- Office of the Attorney General
Media Contact
Allie Zuliani, Deputy Press Secretary
BOSTON — Massachusetts Attorney General Andrea Joy Campbell today co-led a coalition of 24 attorneys general and the city of San Francisco in filing an amicus brief defending birthright citizenship at the U.S. Supreme Court, standing up to President Trump’s illegal effort to rewrite the Constitution and overturn federal law.
On his first day in office in 2025, President Trump issued an Executive Order purporting to end birthright citizenship for countless children born in the United States to immigrant parents, in violation of the Fourteenth Amendment of the U.S. Constitution and the Immigration and Nationality Act. AG Campbell and a coalition of 19 attorneys general and the city of San Francisco immediately filed a lawsuit challenging the Order and were successful in obtaining a nationwide preliminary injunction that blocked it from taking effect while the case proceeded.
The Supreme Court is now considering the validity of the President’s Executive Order in the context of a challenge brought by a class of children who would lose citizenship under the Order. In today’s brief, AG Campbell and the coalition argue that the Executive Order is unlawful and would impose significant harms on states and their residents.
“For more than a year, we’ve been fighting to protect the constitutional rights of babies born in Massachusetts and across the country from the Trump Administration’s blatantly unlawful Order that would rip away their right to citizenship,” said AG Campbell. “Courts have ruled again and again that President Trump does not have the authority to rewrite the Constitution, and I will continue to stand up for the rule of law and for American children across the country whose fundamental rights are being attacked by this Administration.”
Birthright citizenship dates back centuries—including to pre-Civil War America. As the amicus brief explains, the U.S. Supreme Court has repeatedly upheld birthright citizenship, regardless of the immigration status of the baby’s parents. In addition, Congress codified birthright citizenship into law twice, first in 1940 and then again in 1952.

Things to do:
**A)** Extract the stretch of the birthright citizenship press release from "- Office of" through "overturn federal law.".
**B)** According to the birthright citizenship press release, in which two years did Congress codify birthright citizenship into law?
**C)** Please carry on the birthright citizenship press release from its last sentence.
The lines on this page bear no relation to the birthright citizenship press release.

Data provided:
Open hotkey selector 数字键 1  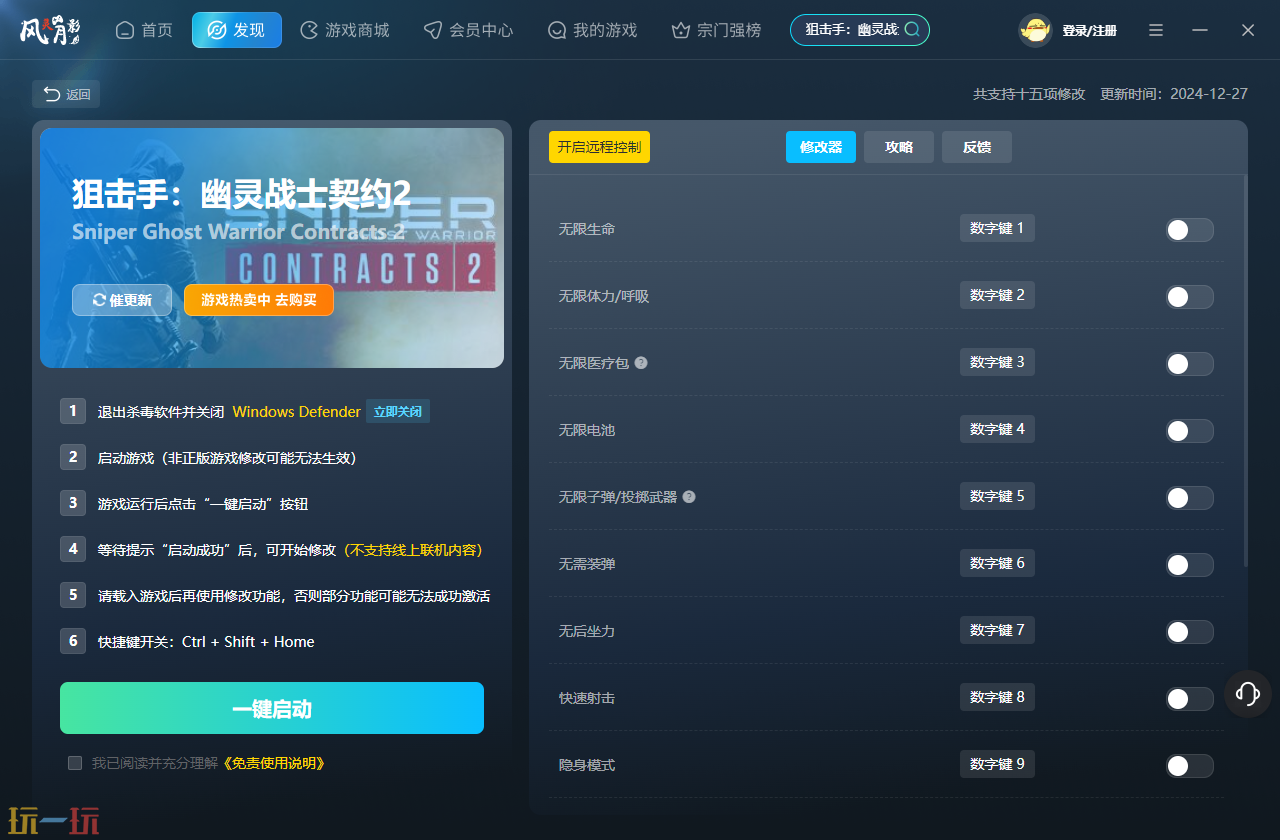pos(997,228)
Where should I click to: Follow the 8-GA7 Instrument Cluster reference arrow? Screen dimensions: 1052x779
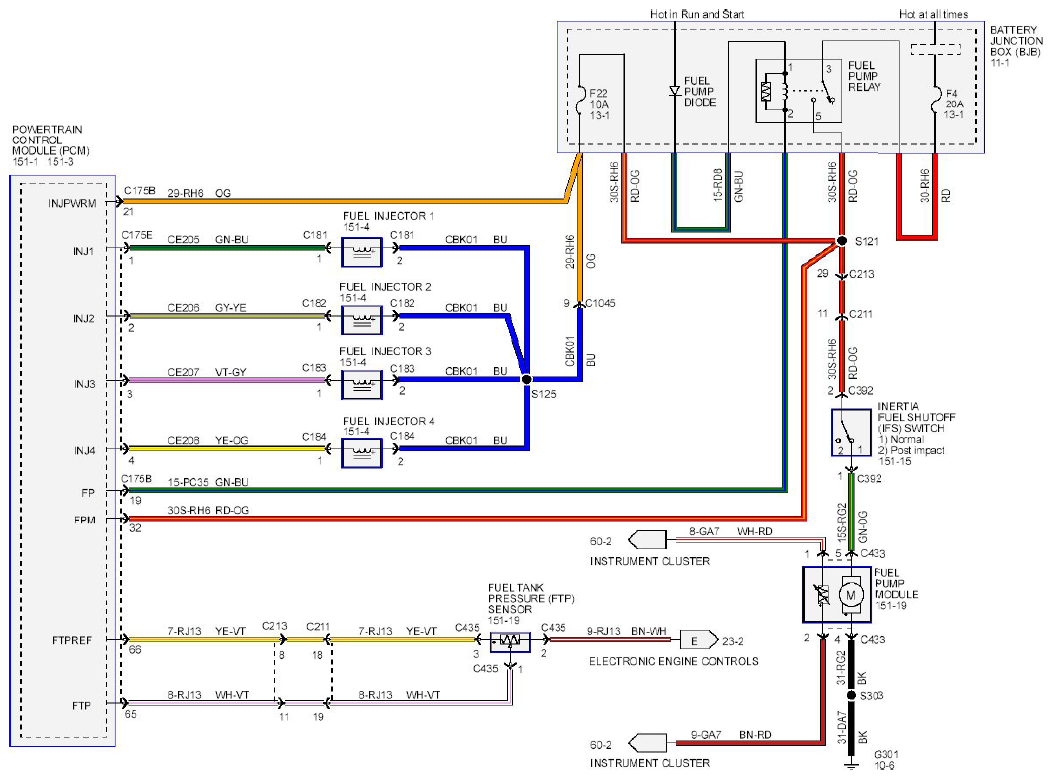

Answers to the exercise:
**A)**
- Office of the Attorney General
Media Contact
Allie Zuliani, Deputy Press Secretary
BOSTON — Massachusetts Attorney General Andrea Joy Campbell today co-led a coalition of 24 attorneys general and the city of San Francisco in filing an amicus brief defending birthright citizenship at the U.S. Supreme Court, standing up to President Trump’s illegal effort to rewrite the Constitution and overturn federal law.

**B)** 1940 and 1952

**C)**
If allowed to stand, this Executive Order—for the first time since the Fourteenth Amendment was adopted in 1868—would mean thousands of babies born each year who otherwise would have been citizens will no longer enjoy the privileges and benefits of citizenship. The children stripped of their citizenship would lose their most basic rights and be forced to live under a threat of deportation. Some babies would be stateless, lacking a home country to return to. They would also lose eligibility for a wide range of federal services and programs, including their ability to obtain a Social Security number, work lawfully as they age, vote, serve on juries, and run for certain offices.
In addition to harming hundreds of thousands of residents, the coalition argues that the Order would also cause significant harm to states. Among other things, states would lose federal funding to programs they administer, such as Medicaid, the Children’s Health Insurance Program, and foster care and adoption assistance programs, which all turn, in part, on the citizenship status of the resident being served. States would also be required—at considerable expense—to immediately begin modifying their operation and administration of benefits programs to account for this change, which would impose significant burdens on multiple agencies that operate programs for the benefit of their residents.
Joining AG Campbell in filing this brief are the attorneys general of California, Arizona, Colorado, Connecticut, Delaware, the District of Columbia, Hawai‘i, Illinois, Maine, Maryland, Michigan, Minnesota, Nevada, New Mexico, New York, New Jersey, North Carolina, Oregon, Rhode Island, Vermont, Virginia, Washington, and Wisconsin, and the city of San Francisco.